* BEGIN *

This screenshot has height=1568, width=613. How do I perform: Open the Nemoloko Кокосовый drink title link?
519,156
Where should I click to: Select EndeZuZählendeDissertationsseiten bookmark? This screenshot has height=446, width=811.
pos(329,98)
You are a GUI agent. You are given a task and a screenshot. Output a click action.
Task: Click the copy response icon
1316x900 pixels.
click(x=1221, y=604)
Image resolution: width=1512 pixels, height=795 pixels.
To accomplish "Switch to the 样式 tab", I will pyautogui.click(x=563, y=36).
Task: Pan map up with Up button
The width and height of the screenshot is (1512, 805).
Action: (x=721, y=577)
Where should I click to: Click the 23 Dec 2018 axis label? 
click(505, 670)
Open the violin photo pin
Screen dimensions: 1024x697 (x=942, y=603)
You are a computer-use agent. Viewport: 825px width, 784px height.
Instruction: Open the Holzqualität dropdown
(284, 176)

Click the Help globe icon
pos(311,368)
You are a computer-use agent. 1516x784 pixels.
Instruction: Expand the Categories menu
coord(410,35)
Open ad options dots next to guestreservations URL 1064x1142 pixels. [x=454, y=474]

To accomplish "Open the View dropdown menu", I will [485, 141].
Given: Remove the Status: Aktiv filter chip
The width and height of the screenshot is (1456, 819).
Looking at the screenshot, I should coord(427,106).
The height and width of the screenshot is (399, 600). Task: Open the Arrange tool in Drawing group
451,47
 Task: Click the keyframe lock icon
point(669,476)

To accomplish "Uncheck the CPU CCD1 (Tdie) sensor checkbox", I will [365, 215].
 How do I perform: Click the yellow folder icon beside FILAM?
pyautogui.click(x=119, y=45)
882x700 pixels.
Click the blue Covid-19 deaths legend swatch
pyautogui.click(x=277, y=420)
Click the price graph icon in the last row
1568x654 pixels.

* END *

Give these records as a JSON list of strings, one string per line, leaving out blank lines.

[
  "This screenshot has height=1568, width=613. How do I perform: Open the Nemoloko Кокосовый drink title link?",
  "519,156",
  "Where should I click to: Select EndeZuZählendeDissertationsseiten bookmark? This screenshot has height=446, width=811.",
  "pos(329,98)",
  "You are a GUI agent. You are given a task and a screenshot. Output a click action.",
  "Task: Click the copy response icon",
  "1316x900 pixels.",
  "click(x=1221, y=604)",
  "Image resolution: width=1512 pixels, height=795 pixels.",
  "To accomplish \"Switch to the 样式 tab\", I will pyautogui.click(x=563, y=36).",
  "Task: Pan map up with Up button",
  "The width and height of the screenshot is (1512, 805).",
  "Action: (x=721, y=577)",
  "Where should I click to: Click the 23 Dec 2018 axis label? ",
  "click(505, 670)",
  "Open the violin photo pin",
  "Screen dimensions: 1024x697 (x=942, y=603)",
  "You are a computer-use agent. Viewport: 825px width, 784px height.",
  "Instruction: Open the Holzqualität dropdown",
  "(284, 176)",
  "Click the Help globe icon",
  "pos(311,368)",
  "You are a computer-use agent. 1516x784 pixels.",
  "Instruction: Expand the Categories menu",
  "coord(410,35)",
  "Open ad options dots next to guestreservations URL 1064x1142 pixels. [x=454, y=474]",
  "To accomplish \"Open the View dropdown menu\", I will [485, 141].",
  "Given: Remove the Status: Aktiv filter chip",
  "The width and height of the screenshot is (1456, 819).",
  "Looking at the screenshot, I should coord(427,106).",
  "The height and width of the screenshot is (399, 600). Task: Open the Arrange tool in Drawing group",
  "451,47",
  " Task: Click the keyframe lock icon",
  "point(669,476)",
  "To accomplish \"Uncheck the CPU CCD1 (Tdie) sensor checkbox\", I will [365, 215].",
  " How do I perform: Click the yellow folder icon beside FILAM?",
  "pyautogui.click(x=119, y=45)",
  "882x700 pixels.",
  "Click the blue Covid-19 deaths legend swatch",
  "pyautogui.click(x=277, y=420)",
  "Click the price graph icon in the last row",
  "1568x654 pixels."
]